Christie brings a “refreshing openness” to new ways of thinking about electricity markets, according to Abraham Silverman, director of the Non-Technical Barriers to the Clean Energy Transition program at Columbia University’s Center on Global Energy Policy.
“I think many of us recognize that the clean energy transition requires that we take a fresh look at our preconceived notions,” Silverman, former general counsel at the New Jersey Board of Public Utilities, said in an email.
However, Silverman said he was “surprised” at Christie's assertion that RTO markets "are far more vulnerable to rent-seeking" than other market structures.
“Monopoly utilities were, after all, the original rent seekers,” Silverman said. “It was the challenges of disciplining spending by those utilities that led many state legislators and regulators to embrace competition in the first place.”
Also, the benefits of LMP markets are one of the few places that state regulators of all political stripes tend to agree, according to Silverman. “There's a lot of interest from state regulators in enabling demand-side participation in wholesale markets, which depends on access to transparent pricing that varies with system conditions,” he said.
Reliability struggles signal need for change
Struggles and failures to keep the lights on during extreme weather events such as winter storms Uri and Elliott and CAISO’s efforts during a heat wave last summer suggest markets need reforming, according to Shelley Welton, a professor of law and energy policy at the University of Pennsylvania’s Kleinman Center for Energy Policy and Carey Law School.

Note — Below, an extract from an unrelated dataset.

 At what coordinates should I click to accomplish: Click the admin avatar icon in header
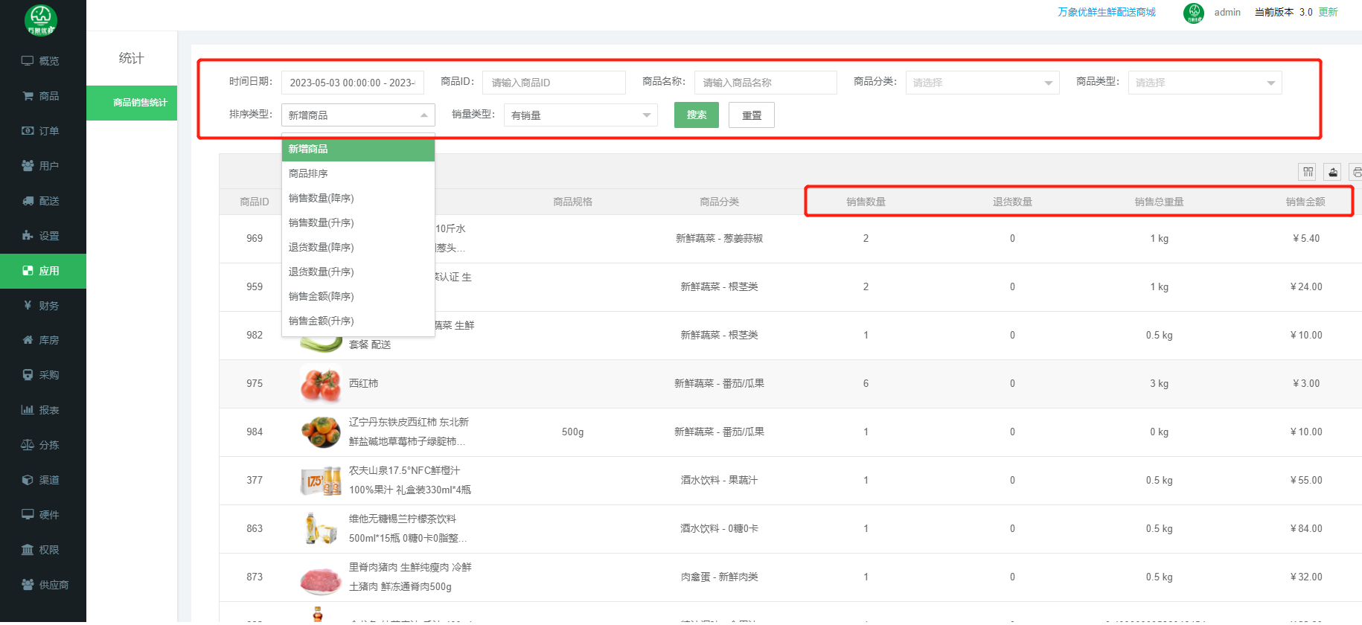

Capacity markets were originally designed to meet peak power demand, but with more intermittent wind and solar coming online, resources that offer grid flexibility need to be acquired, she said.
Also, the recent extreme weather struggles revealed that gas-fired power plants are less reliable than many people believe, according to Welton.
“It is time to step back and ask ‘what is it that we're trying to buy and are we actually getting the products that consumers are paying plenty for?’” she said.
That doesn’t mean bifurcating markets between renewables and natural gas, Welton said. “I think it means asking what kinds of various resources, maybe it's natural gas, maybe it's geothermal, maybe it's storage, can deliver the flexibility that we need to meet our system-wide goals, and then paying for that,” she said.
Christie’s idea of having utilities supply their own capacity more and only relying on capacity markets to make up for any residual capacity needs may make sense, according to Casey Roberts, a senior attorney at the Sierra Club.
But independent market monitors guard consumers against the exercise of market power in the centralized markets, a protection that could be lost with increased bilateral trading, Roberts said.
Looking ahead, Christie’s article may indicate what he wants to discuss at the upcoming PJM capacity market forum, according to Roberts.
“It really pulls in the opposite direction from a lot of the other work that FERC has been doing, which has been trying to improve these centralized auctions,” she said. “It shows that the range of questions that we're going to be grappling with at that capacity market forum is just huge.”